Nil (39 page)

Read Nil Online

Authors: Lynne Matson

Then there was nothing.

No light. No air.

No Thad.

 

CHAPTER

63

THAD

DAY 365, NOON

Charley was gone.

I’d lost her, and yet I’d won.

“I beat you!” I screamed at Nil. Stoke shot through me like I’d posted a perfect run. Only it was Charley who’d swept the heat; it was Charley who’d caught the gate. It was Charley who’d live—and that was the rush. I’d embraced my destiny: I’d protected Charley to the end, made the ultimate bodyguard move. I’d rolled the dice, and I’d won.

Me, not Nil.

Laughing, I punched the Nil sky. My laughter echoed over the endless black rock, Nil laughing back at me.

That’s when it hit me.
I should be dead.

I’d never been with anyone on their last day. I’d assumed that a gate came and went—or didn’t come at all—and then you just keeled over. Checked out. Done.

But I was still standing. And feeling sick, I suddenly knew how it would all shake out: I’d have to wait for midnight, suffering without Charley. I’d have to weather the twilight of my dying day alone, every minute a biting reminder of what I’d lost—and could never have.

“Why?” I shouted, pissed and bitter, fighting to keep my Charley-made-it high. In the distance, I heard Rives shout my name, but I was too wrapped in Nil hate to answer. I tilted my face to the Nil sky, choking Nil air in my fists. “WHY?” I screamed. “Tell me!”

The grizzly roared, the ground shook—and then I knew.
Because this is Nil, and she’s cruel. And because she’s not done playing with me
.

Then she whispered,
RUN
.

 

CHAPTER

64

CHARLEY

DAY 1, TIME UNKNOWN

My skin was stinging. No, burning. No,
freezing
.

I woke, shaking uncontrollably. From cold, from pain, from a horrible sense of loss. It was the only thing that came with me through the gate.

When I opened my eyes, a crowd of guys in parkas and goggles were bent over me; they wore helmets on their heads and confusion on their faces. And in some cruel twist of fate, the land around me was brilliant, arctic white.
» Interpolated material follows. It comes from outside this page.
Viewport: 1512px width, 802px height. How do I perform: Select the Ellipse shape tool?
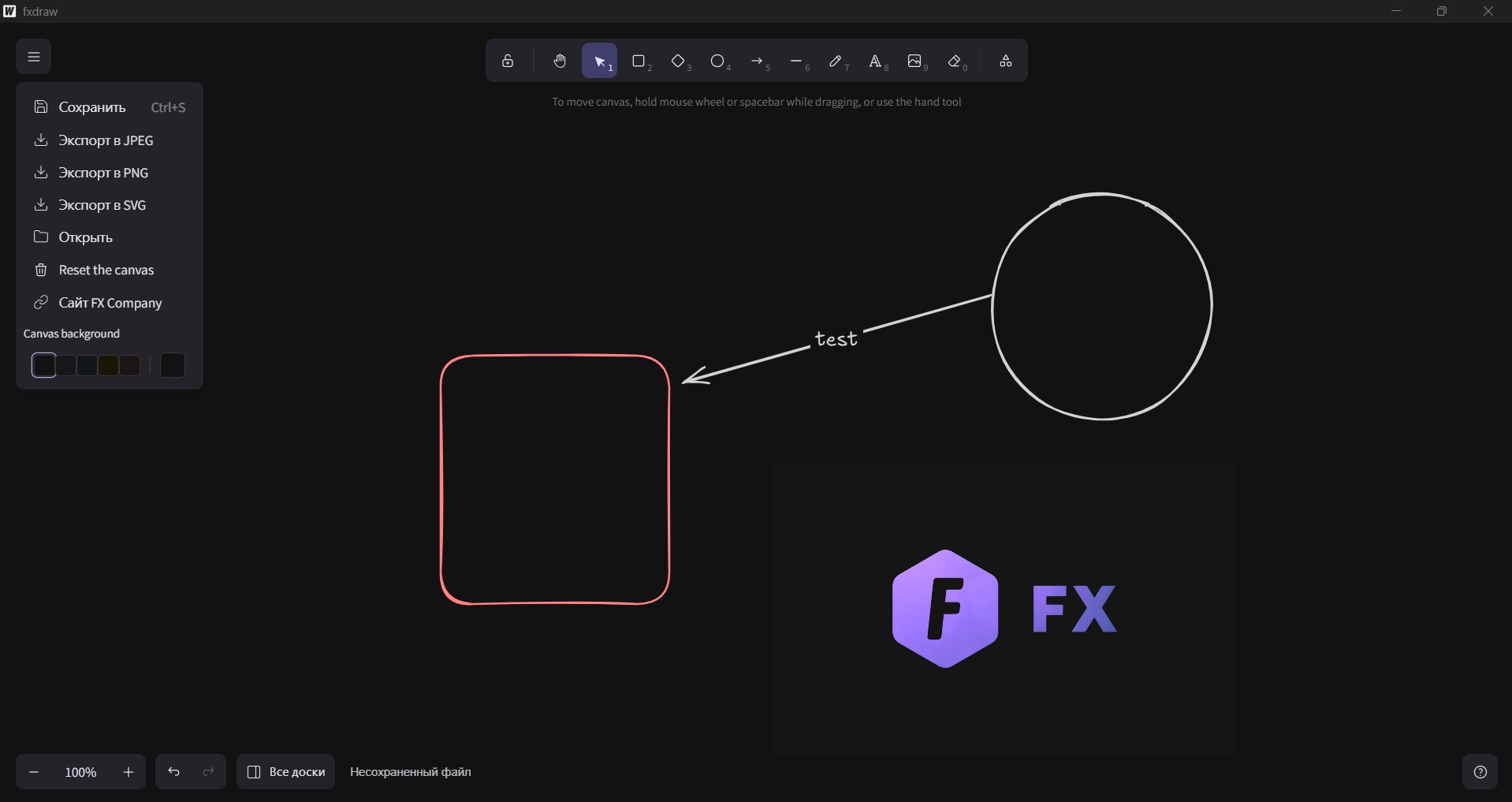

Stark naked, I lay cushioned on fine powder that burned like fire.

I lay on Thad’s snow.

Thad!
Every cell in my body cried for him, but there was no answer, just fading echoes.
I’ll find you, Charley! I promise!

But you can’t
, my heart cried.
Because I took your gate, your chance to escape. And now you’re stuck, condemned to Nil forever.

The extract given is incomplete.